CNN and invariance to feature translation on the image

I’m playing with Convolutional NNs (C++) in order to apply them to some structural biology problems. I started with “classical” MNIST digit recognition based on lenet_with_mxdataiter.cpp example from the mxnet package.
My understanding is that CNN should be invariant to the translation of the feature inside the image. (in MNIST for example it should recognize not only digits which are centered by also shifted ones)
So, I’ve created a small additional test set where I took one image from the original test set and populated it by shifting digit into corners on the image. (I kept the same image size 28x28 for now)
When I run the example I consistently have very bad recognition performance on this modified set while centered (original) digit is always recognized correctly.

Any ideas or thoughts what am I missing? (I can provide a complete example if needed, but as I mentioned this is slight modification of the standard lenet_with_mxdataiter.cpp file from the package)
Thanks,

Eugene

Convolutional masks are applied through a sliding window, which means wherever your object is in the feature map, it will generate the same activation, at that particular location of the feature map.
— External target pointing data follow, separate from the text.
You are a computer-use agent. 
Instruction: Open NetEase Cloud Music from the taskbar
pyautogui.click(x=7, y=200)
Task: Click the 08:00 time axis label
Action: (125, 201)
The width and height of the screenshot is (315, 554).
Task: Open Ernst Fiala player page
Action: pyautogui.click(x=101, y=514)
That’s the translation invariant part. However if you maintain spatial resolution information by having feature maps bigger than 1x1 on your last layer before the fully connected layer, the fully connected layer will incorporate spatial resolution information in their weight.

If you look at the LeNet architecture, the last convolutional layer is made of 5x5 feature maps. Which means if your letter has been heavily shifted to a given side, the resulting activation will be on that side too. And the learned weights from your fully connected layers will not recognize this type of activations.

When you know that your data has some spatial information, for example, object are centered, it is good to not go all the way to 1x1 features maps, to make your network able to capture and use this information. But if you want a truly spatially independent network, go for the smallest feature maps possible before fully connected layer, down to 1x1 feature maps.

Alternatively if you randomly add translation as a data augmentation to your data, your network will learn to be more robust to spatial transformations.